Screenshot grounding data:
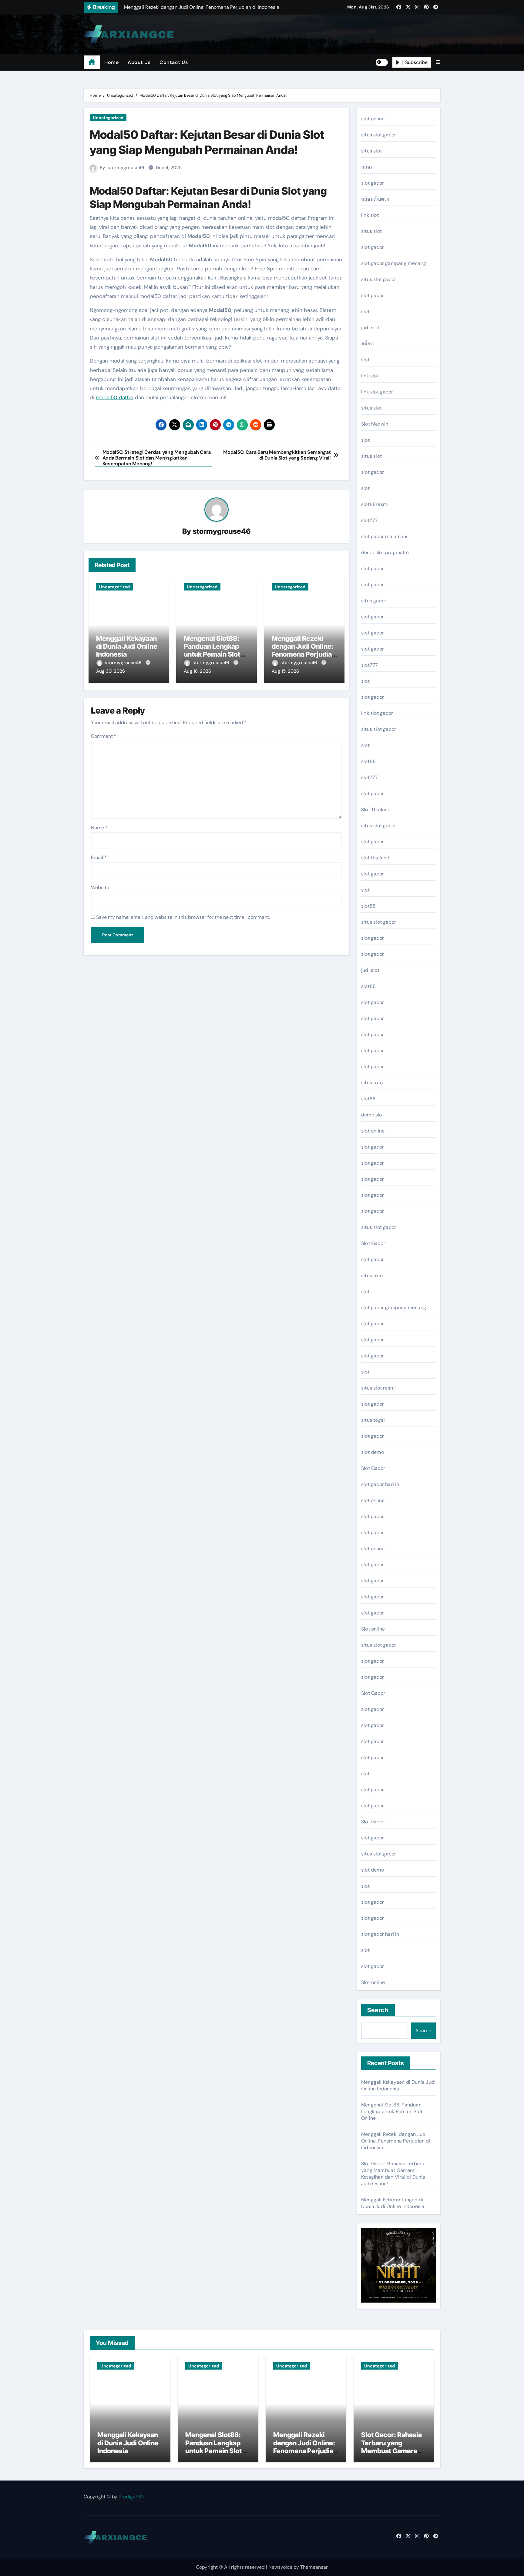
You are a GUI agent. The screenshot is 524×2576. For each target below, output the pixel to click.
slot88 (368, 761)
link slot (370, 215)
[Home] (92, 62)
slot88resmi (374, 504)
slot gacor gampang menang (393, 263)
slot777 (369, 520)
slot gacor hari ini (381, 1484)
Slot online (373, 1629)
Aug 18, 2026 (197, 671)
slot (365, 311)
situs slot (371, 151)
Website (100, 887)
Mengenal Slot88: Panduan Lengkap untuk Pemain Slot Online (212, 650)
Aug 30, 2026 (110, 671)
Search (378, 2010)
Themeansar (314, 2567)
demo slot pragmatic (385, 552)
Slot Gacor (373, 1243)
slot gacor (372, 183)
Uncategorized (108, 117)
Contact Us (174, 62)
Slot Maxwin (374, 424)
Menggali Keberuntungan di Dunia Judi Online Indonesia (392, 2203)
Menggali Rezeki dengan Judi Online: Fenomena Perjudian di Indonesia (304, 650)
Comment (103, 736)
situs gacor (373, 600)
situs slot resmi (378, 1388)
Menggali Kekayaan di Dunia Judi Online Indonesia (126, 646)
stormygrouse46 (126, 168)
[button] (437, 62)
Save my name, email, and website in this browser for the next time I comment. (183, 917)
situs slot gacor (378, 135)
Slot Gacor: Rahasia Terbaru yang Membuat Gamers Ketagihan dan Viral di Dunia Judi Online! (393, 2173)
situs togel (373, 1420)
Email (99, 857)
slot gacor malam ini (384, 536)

- Task details
Output the line containing "link slot (370, 215)" and all lines after it to the end of the records, exactly as given.

- Task output
link slot (370, 215)
[Home] (92, 62)
slot88resmi (374, 504)
slot gacor gampang menang (393, 263)
slot777 (369, 520)
slot gacor hari ini (381, 1484)
Slot online (373, 1629)
Aug 18, 2026 (197, 671)
slot (365, 311)
situs slot (371, 151)
Website (100, 887)
Mengenal Slot88: Panduan Lengkap untuk Pemain Slot Online (212, 650)
Aug 30, 2026 (110, 671)
Search (378, 2010)
Themeansar (314, 2567)
demo slot pragmatic (385, 552)
Slot Gacor (373, 1243)
slot gacor (372, 183)
Uncategorized (108, 117)
Contact Us (174, 62)
Slot Maxwin (374, 424)
Menggali Keberuntungan di Dunia Judi Online Indonesia (392, 2203)
Menggali Rezeki dengan Judi Online: Fenomena Perjudian di Indonesia (304, 650)
Comment (103, 736)
situs gacor (373, 600)
situs slot resmi (378, 1388)
Menggali Kekayaan di Dunia Judi Online Indonesia (126, 646)
stormygrouse46 (126, 168)
[button] (437, 62)
Save my name, email, and website in this browser for the next time I comment. (183, 917)
situs slot gacor (378, 135)
Slot Gacor: Rahasia Terbaru yang Membuat Gamers Ketagihan dan Viral di Dunia Judi Online! (393, 2173)
situs togel (373, 1420)
Email (99, 857)
slot gacor malam ini (384, 536)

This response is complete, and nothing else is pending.